## Görevin amacı
Aşağıdaki verilerde "At what coordinates should I click to accomplish: Click the 优惠方式" ifadesinin geçtiği satırdan başlayıp "Image resolution: width=1024" ifadesinin geçtiği satıra kadar giden satırları, iki uç satır da dahil olmak üzere, numaralı bir liste olarak yeniden yaz. Boş satırları atla ve yalnızca bu satırları ver.
---- Bu görevin verileri
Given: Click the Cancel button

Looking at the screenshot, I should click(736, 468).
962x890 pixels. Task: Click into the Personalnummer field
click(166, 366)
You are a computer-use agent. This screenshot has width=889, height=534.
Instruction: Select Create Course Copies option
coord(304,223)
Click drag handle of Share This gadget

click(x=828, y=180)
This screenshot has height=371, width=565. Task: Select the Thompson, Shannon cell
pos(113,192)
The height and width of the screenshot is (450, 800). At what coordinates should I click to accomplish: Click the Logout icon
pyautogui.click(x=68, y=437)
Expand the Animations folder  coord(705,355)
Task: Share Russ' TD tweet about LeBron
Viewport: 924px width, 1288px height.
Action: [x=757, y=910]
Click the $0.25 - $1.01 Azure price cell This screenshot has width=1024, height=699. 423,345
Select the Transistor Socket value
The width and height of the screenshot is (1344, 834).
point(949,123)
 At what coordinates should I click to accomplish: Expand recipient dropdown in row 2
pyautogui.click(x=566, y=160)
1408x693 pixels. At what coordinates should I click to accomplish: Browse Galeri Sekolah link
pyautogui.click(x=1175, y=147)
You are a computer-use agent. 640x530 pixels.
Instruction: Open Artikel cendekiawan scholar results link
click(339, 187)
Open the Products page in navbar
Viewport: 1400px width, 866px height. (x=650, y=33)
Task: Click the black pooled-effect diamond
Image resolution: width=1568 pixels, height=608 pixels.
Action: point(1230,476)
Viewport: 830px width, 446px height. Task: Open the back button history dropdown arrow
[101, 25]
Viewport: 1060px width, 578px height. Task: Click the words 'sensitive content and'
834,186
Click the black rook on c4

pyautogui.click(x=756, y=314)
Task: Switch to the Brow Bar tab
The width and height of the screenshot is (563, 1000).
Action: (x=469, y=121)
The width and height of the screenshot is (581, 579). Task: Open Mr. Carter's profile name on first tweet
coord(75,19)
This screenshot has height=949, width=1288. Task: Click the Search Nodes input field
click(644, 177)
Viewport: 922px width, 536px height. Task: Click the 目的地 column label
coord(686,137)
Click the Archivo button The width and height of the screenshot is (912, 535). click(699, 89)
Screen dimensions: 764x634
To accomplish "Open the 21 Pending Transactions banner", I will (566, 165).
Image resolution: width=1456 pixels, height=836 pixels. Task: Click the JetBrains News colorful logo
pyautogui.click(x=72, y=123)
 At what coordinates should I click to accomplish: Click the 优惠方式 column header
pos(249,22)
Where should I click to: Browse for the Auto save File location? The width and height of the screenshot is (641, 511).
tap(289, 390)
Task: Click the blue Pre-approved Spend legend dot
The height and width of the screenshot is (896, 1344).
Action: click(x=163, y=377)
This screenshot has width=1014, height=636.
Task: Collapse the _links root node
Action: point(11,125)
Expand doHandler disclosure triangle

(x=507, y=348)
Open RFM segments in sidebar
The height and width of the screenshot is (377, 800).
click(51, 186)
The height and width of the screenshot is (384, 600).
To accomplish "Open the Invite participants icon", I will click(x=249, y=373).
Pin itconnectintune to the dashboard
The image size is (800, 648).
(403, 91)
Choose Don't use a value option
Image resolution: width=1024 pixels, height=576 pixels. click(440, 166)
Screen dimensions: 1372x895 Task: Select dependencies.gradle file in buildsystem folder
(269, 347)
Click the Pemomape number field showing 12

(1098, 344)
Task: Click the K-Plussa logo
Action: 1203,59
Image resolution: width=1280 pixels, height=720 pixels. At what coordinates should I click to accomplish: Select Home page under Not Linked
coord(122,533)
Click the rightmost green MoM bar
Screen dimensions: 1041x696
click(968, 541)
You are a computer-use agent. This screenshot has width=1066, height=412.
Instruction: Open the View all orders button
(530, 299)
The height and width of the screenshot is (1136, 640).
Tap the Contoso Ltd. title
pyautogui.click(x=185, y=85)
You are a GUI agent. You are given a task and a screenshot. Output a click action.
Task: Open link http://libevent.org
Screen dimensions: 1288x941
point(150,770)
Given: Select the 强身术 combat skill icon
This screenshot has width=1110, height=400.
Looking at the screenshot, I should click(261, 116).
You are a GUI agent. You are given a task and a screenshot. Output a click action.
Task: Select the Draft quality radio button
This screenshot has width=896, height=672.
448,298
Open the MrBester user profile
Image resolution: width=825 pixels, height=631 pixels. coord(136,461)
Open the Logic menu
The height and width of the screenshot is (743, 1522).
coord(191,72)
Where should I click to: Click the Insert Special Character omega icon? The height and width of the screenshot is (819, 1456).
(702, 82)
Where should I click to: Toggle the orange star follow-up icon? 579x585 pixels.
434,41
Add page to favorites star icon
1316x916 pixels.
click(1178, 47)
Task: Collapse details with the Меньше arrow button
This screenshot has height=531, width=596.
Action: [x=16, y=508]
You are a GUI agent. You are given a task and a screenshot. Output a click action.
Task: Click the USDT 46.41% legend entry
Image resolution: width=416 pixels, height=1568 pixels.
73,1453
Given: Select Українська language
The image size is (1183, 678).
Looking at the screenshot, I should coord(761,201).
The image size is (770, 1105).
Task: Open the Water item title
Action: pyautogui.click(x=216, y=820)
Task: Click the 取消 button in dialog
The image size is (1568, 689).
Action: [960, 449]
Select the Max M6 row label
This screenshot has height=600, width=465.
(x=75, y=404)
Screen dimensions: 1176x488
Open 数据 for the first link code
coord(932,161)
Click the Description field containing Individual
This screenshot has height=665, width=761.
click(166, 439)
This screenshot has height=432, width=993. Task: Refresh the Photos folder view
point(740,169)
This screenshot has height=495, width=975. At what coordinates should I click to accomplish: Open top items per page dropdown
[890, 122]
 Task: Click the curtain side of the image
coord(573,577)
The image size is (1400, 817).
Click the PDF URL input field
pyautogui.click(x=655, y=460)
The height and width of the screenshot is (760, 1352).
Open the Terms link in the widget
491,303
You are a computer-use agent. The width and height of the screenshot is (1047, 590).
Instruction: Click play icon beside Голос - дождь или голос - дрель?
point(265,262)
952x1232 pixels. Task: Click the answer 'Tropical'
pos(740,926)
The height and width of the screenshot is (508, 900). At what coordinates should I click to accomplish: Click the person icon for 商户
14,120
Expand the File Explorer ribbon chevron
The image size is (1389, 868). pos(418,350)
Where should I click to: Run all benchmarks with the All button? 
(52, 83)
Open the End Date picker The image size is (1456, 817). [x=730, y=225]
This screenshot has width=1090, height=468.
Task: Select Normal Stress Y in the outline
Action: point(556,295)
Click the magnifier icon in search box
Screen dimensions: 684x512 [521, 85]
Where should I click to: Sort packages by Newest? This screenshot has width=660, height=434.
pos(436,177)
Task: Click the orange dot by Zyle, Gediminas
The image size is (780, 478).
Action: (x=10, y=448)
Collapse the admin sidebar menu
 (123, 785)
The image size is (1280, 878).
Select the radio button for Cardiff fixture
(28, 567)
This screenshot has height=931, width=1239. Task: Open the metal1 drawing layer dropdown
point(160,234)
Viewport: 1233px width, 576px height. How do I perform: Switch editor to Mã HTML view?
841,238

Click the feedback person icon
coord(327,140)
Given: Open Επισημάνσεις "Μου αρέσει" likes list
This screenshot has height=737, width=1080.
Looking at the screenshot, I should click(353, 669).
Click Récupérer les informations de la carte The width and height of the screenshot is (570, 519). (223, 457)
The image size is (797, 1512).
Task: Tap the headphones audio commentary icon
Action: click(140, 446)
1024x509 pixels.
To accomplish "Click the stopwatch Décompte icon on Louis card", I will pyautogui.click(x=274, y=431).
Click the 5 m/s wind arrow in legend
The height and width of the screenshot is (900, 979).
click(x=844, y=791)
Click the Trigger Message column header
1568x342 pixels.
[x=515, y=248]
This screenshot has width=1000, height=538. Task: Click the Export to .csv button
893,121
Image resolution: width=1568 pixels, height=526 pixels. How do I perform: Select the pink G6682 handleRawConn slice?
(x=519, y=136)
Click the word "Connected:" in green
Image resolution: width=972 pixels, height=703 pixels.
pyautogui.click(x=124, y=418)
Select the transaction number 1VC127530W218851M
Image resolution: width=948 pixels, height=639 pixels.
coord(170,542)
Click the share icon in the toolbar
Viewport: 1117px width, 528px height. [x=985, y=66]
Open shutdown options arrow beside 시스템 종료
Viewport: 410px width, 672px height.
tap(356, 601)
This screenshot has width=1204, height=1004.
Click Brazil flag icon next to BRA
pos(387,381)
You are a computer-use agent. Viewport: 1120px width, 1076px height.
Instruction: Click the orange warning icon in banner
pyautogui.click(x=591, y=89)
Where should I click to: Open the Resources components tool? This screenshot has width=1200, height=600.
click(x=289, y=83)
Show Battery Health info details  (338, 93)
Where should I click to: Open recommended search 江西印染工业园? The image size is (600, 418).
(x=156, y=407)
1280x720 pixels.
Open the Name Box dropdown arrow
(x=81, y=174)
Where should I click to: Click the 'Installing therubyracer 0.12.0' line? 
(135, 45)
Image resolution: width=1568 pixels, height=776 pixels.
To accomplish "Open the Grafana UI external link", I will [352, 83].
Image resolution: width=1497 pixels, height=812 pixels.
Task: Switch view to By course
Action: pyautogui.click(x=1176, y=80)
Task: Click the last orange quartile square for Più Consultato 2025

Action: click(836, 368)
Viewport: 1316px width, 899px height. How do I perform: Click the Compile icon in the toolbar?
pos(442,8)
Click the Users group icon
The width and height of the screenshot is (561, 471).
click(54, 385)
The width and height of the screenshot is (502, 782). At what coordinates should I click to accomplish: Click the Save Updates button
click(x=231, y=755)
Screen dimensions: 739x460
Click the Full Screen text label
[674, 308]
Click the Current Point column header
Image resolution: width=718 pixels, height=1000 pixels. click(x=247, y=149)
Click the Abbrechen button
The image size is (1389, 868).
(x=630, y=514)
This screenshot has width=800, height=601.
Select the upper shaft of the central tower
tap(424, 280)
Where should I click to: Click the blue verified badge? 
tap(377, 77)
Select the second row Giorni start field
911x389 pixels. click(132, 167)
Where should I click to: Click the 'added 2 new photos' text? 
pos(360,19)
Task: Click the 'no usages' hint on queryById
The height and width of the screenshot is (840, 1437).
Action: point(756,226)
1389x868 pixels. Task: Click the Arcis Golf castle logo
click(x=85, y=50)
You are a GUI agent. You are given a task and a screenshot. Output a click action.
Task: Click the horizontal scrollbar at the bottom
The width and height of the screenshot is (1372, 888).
--------
## Görevin çözümü
1.  At what coordinates should I click to accomplish: Click the 优惠方式 column header
2. pos(249,22)
3. Where should I click to: Browse for the Auto save File location? The width and height of the screenshot is (641, 511).
4. tap(289, 390)
5. Task: Click the blue Pre-approved Spend legend dot
6. The height and width of the screenshot is (896, 1344).
7. Action: click(x=163, y=377)
8. This screenshot has width=1014, height=636.
9. Task: Collapse the _links root node
10. Action: point(11,125)
11. Expand doHandler disclosure triangle
12. (x=507, y=348)
13. Open RFM segments in sidebar
14. The height and width of the screenshot is (377, 800).
15. click(51, 186)
16. The height and width of the screenshot is (384, 600).
17. To accomplish "Open the Invite participants icon", I will click(x=249, y=373).
18. Pin itconnectintune to the dashboard
19. The image size is (800, 648).
20. (403, 91)
21. Choose Don't use a value option
22. Image resolution: width=1024 pixels, height=576 pixels. click(440, 166)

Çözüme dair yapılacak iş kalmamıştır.